I don’t know if everyone does it at a certain age in their lives, but sometime way back in the mists of time, when I was too young to know anything about the meaning of the word “impossible”, I wrote down a list of things I wanted to accopmplish in my lifetime.
It’s long since gone, vanished, disappeared – too many house moves, too many upheavals, too many crossroads and choices which were unknown to me at the time the list had been made and which I had to face one at a time as they turned up.
I do remember a couple of things from it.
I seem to recall that one item on it had to do with learning how to ski. Well, I did that. Sort of. At the very least, I stood up on a pair of skis; I knew very well what the first thing that would happen when I did so would be – I would fall over – and that’s precisely what occurred, but I learned to stand up, and then I learned how to move when those great strapping pieces of wood were actually tied onto my feet. I learned how to lean into a turn, and balance, and get up when I fell down, even if it was mid-slope. I learned how to get on and off a ski lift.
I never broke a single bone, and I did ski a couple of intermediate runs (while still a raw beginner) in my time. I remember flying down a slope nearly empty except for me, the wind in my hair and the glitter of snow and frost-etched trees all around me, with my ski-school instructor, a thin, wiry, dark Frenchman from Quebec, leaning down from the ski lift where he was halfway up to the top of the slope and shouting down to me, his hands cupped around his mouth, “Magnifique! Magnifique!!”
Another item had something to do with swimming with dolphins, and I have done that.

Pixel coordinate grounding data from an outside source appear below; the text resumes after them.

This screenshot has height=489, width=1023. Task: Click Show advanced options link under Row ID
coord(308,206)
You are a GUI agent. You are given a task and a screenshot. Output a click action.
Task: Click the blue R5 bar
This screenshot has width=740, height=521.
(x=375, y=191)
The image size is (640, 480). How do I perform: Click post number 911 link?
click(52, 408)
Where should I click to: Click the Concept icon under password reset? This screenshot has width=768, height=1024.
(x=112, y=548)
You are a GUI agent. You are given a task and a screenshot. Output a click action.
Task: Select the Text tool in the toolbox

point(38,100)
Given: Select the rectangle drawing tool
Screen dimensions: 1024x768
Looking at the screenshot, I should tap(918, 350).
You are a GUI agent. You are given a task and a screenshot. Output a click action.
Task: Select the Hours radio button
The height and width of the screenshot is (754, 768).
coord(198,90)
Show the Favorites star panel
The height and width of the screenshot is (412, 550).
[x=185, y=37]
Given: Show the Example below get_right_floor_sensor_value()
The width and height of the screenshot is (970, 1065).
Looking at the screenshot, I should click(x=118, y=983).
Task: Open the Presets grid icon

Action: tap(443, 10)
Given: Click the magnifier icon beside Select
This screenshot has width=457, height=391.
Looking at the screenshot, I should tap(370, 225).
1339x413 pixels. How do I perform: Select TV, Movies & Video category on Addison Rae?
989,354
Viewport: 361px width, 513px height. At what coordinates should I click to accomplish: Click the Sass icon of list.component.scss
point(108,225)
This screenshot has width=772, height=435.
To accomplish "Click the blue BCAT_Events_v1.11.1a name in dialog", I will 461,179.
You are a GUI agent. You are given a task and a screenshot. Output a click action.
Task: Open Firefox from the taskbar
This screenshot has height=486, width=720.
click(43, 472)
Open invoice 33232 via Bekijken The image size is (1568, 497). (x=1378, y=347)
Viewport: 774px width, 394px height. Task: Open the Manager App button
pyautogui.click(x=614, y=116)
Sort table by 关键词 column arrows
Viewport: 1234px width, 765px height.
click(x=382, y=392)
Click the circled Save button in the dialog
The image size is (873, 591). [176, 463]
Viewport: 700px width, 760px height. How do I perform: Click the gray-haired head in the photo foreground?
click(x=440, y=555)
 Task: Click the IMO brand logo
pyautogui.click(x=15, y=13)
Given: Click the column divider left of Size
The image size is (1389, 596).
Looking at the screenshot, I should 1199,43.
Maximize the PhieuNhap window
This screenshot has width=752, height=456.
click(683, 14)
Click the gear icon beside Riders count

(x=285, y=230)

Seriously, if you EVER have a chance to do this, grab it with both hands and don’t let go, even if they ask your first unborn child as the price. It’s… beyond awesome. It’s meeting an alien species, right here on Earth, and communicating through nothing more than looks and gestures – and trust me, the dolphin communicates, with others of its ilk, with you. There is something transcendental about meeting those bright intelligent eyes which look into yours and say, “I know you. I recognise you. I know what you are, and what I am. I know we are different. I know how very very alike we are.” They’re bigger than one would imagine, and they’re smooth-skinned, and soft, and warm, and they’re so special.
I don’t remember much more of that list in detail, except for one thing, which will surprise nobody who knows me.
I wanted to write a book.
This, too, I have accomplished. This, which has been a dream from childhood, has been given to me, and I am grateful for it beyond belief. I have people writing to me today, in email or in snailmail, who are putting pen to paper or fingers to keyboard in order to tell me, someone they don’t know and have never met and probably never will, that they have read my books, and that they loved them, and asking me what my next book is going to be in a gesture of such beautiful and humbling trust and faith that I feel the tears prickling at the back of my eyes.
People ask you, in social situations where they meet you for the first time, “So, what do you do?”
In answer to that question… I can tell you that I am a writer, that I have written books which people have read and liked, that I’ve created a character whose literary demises have caused friends to phone me up at three in the morning to shriek into my ear, “You KILLED her! How could you have killed her?!” – and other characters who have been mentioned in the context of the commenter wanting to “squeeze him by the neck until his eyeballs bugged out”. That I am trusted to tell a story, that I am able to engage thought and emotion in friends and in strangers, is a source of pride and gratitude.
I had a little list, when I was a litle girl and such things meant something – when life was still something huge and mysterious and full of concealing mists and I could write fantasy lists which might never come true because I had yet to learn what was possible and what was dream. But some part of me knew, even back then, even way back then, that there was one dream that transcended lists and wishes.
I am a writer. That came true. That changed everything.